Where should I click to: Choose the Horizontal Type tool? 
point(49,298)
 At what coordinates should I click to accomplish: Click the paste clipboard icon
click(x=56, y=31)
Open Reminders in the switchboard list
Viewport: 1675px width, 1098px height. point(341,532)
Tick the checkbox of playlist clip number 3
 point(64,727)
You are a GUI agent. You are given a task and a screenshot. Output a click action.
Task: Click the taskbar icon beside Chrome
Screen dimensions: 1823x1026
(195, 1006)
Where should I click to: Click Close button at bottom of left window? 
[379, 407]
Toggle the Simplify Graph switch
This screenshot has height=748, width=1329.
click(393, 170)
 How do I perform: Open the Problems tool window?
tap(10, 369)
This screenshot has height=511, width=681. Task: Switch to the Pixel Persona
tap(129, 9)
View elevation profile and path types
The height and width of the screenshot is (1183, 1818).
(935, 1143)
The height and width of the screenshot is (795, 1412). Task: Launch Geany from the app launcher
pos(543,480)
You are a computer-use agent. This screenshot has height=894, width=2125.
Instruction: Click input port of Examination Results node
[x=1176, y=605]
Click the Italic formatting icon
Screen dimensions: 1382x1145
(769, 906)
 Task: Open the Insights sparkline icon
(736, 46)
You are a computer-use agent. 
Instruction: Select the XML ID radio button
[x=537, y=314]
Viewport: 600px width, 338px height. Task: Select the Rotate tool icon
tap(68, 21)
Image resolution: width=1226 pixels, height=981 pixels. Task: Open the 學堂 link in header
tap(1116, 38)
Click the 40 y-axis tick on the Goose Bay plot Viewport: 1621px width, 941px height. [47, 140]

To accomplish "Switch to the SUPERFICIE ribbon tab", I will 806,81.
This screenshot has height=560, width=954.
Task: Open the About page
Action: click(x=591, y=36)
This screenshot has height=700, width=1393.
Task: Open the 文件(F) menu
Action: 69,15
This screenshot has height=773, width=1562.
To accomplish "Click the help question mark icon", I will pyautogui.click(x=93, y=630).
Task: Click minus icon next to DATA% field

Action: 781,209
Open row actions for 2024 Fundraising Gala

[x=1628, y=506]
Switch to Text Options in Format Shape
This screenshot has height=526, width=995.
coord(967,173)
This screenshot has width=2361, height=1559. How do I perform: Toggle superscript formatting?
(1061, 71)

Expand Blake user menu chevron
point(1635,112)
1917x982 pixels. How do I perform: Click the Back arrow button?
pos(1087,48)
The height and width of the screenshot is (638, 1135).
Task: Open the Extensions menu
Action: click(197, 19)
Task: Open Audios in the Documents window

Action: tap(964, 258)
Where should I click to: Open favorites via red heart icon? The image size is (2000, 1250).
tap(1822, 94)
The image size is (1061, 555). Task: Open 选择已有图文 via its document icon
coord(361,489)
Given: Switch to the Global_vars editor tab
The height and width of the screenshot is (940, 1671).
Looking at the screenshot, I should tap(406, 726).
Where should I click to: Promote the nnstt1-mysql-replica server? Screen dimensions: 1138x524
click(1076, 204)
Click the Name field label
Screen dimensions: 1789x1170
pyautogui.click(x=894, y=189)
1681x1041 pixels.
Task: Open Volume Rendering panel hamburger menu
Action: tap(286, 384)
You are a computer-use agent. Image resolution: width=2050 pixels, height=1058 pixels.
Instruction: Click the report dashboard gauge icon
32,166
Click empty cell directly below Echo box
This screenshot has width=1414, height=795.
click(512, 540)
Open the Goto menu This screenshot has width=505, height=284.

• Task prompt
Give the data again, unchanged in every line.

• Solution to the problem
Where should I click to: Choose the Horizontal Type tool? 
point(49,298)
 At what coordinates should I click to accomplish: Click the paste clipboard icon
click(x=56, y=31)
Open Reminders in the switchboard list
Viewport: 1675px width, 1098px height. point(341,532)
Tick the checkbox of playlist clip number 3
 point(64,727)
You are a GUI agent. You are given a task and a screenshot. Output a click action.
Task: Click the taskbar icon beside Chrome
Screen dimensions: 1823x1026
(195, 1006)
Where should I click to: Click Close button at bottom of left window? 
[379, 407]
Toggle the Simplify Graph switch
This screenshot has height=748, width=1329.
click(393, 170)
 How do I perform: Open the Problems tool window?
tap(10, 369)
This screenshot has height=511, width=681. Task: Switch to the Pixel Persona
tap(129, 9)
View elevation profile and path types
The height and width of the screenshot is (1183, 1818).
(935, 1143)
The height and width of the screenshot is (795, 1412). Task: Launch Geany from the app launcher
pos(543,480)
You are a computer-use agent. This screenshot has height=894, width=2125.
Instruction: Click input port of Examination Results node
[x=1176, y=605]
Click the Italic formatting icon
Screen dimensions: 1382x1145
(769, 906)
 Task: Open the Insights sparkline icon
(736, 46)
You are a computer-use agent. 
Instruction: Select the XML ID radio button
[x=537, y=314]
Viewport: 600px width, 338px height. Task: Select the Rotate tool icon
tap(68, 21)
Image resolution: width=1226 pixels, height=981 pixels. Task: Open the 學堂 link in header
tap(1116, 38)
Click the 40 y-axis tick on the Goose Bay plot Viewport: 1621px width, 941px height. [47, 140]

To accomplish "Switch to the SUPERFICIE ribbon tab", I will 806,81.
This screenshot has height=560, width=954.
Task: Open the About page
Action: click(x=591, y=36)
This screenshot has height=700, width=1393.
Task: Open the 文件(F) menu
Action: 69,15
This screenshot has height=773, width=1562.
To accomplish "Click the help question mark icon", I will pyautogui.click(x=93, y=630).
Task: Click minus icon next to DATA% field

Action: 781,209
Open row actions for 2024 Fundraising Gala

[x=1628, y=506]
Switch to Text Options in Format Shape
This screenshot has height=526, width=995.
coord(967,173)
This screenshot has width=2361, height=1559. How do I perform: Toggle superscript formatting?
(1061, 71)

Expand Blake user menu chevron
point(1635,112)
1917x982 pixels. How do I perform: Click the Back arrow button?
pos(1087,48)
The height and width of the screenshot is (638, 1135).
Task: Open the Extensions menu
Action: click(197, 19)
Task: Open Audios in the Documents window

Action: tap(964, 258)
Where should I click to: Open favorites via red heart icon? The image size is (2000, 1250).
tap(1822, 94)
The image size is (1061, 555). Task: Open 选择已有图文 via its document icon
coord(361,489)
Given: Switch to the Global_vars editor tab
The height and width of the screenshot is (940, 1671).
Looking at the screenshot, I should tap(406, 726).
Where should I click to: Promote the nnstt1-mysql-replica server? Screen dimensions: 1138x524
click(1076, 204)
Click the Name field label
Screen dimensions: 1789x1170
pyautogui.click(x=894, y=189)
1681x1041 pixels.
Task: Open Volume Rendering panel hamburger menu
Action: tap(286, 384)
You are a computer-use agent. Image resolution: width=2050 pixels, height=1058 pixels.
Instruction: Click the report dashboard gauge icon
32,166
Click empty cell directly below Echo box
This screenshot has width=1414, height=795.
click(512, 540)
Open the Goto menu This screenshot has width=505, height=284.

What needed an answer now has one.